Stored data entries
►

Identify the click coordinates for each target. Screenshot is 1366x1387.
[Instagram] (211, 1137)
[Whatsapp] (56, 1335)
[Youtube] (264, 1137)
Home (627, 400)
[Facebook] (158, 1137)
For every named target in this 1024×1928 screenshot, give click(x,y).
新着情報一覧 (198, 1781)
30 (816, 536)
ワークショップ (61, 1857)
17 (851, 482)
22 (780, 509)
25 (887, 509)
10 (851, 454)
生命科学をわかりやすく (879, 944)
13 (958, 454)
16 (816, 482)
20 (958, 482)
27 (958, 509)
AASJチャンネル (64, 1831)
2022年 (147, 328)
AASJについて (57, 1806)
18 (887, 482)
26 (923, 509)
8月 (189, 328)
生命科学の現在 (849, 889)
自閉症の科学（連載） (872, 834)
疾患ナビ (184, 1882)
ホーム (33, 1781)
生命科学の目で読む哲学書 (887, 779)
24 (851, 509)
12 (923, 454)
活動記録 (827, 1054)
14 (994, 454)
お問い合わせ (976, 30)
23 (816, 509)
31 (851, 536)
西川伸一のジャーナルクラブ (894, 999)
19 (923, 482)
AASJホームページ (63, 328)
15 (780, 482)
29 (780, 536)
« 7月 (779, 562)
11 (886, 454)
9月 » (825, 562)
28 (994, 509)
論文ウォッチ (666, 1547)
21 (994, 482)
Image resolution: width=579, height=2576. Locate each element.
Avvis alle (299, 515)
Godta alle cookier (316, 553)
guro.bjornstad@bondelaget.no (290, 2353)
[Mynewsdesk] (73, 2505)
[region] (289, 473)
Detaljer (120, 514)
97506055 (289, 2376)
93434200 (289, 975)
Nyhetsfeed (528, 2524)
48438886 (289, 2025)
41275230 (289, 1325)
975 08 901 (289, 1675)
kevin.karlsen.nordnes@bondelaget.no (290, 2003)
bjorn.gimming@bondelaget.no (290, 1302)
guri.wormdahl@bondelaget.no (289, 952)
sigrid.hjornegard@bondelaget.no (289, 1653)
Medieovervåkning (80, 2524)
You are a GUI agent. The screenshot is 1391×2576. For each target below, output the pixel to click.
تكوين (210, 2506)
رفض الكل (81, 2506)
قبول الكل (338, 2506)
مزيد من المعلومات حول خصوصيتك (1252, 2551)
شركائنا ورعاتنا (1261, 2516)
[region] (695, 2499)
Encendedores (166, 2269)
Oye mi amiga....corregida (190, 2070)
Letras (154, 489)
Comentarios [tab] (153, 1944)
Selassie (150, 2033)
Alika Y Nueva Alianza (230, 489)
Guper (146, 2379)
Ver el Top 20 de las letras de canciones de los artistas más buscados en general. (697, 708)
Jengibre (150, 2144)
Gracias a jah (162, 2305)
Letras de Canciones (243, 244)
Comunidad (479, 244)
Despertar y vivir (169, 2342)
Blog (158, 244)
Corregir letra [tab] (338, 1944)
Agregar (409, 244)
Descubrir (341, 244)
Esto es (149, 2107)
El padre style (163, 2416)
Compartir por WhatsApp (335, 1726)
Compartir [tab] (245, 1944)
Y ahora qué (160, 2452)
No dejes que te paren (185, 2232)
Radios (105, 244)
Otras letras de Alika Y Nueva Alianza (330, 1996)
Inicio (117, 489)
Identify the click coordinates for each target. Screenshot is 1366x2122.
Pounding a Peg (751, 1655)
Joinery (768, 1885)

◄

● **Exercise objective**:
Return, with no change at all, every line in the entries above from the line containing "AASJチャンネル (64, 1831)" through the line containing "Avvis alle (299, 515)".

● **Answer to the problem**:
AASJチャンネル (64, 1831)
2022年 (147, 328)
AASJについて (57, 1806)
18 (887, 482)
26 (923, 509)
8月 (189, 328)
生命科学の現在 (849, 889)
自閉症の科学（連載） (872, 834)
疾患ナビ (184, 1882)
ホーム (33, 1781)
生命科学の目で読む哲学書 (887, 779)
24 (851, 509)
12 (923, 454)
活動記録 (827, 1054)
14 (994, 454)
お問い合わせ (976, 30)
23 (816, 509)
31 (851, 536)
西川伸一のジャーナルクラブ (894, 999)
19 (923, 482)
AASJホームページ (63, 328)
15 (780, 482)
29 (780, 536)
« 7月 (779, 562)
11 (886, 454)
9月 » (825, 562)
28 (994, 509)
論文ウォッチ (666, 1547)
21 (994, 482)
Image resolution: width=579, height=2576. Locate each element.
Avvis alle (299, 515)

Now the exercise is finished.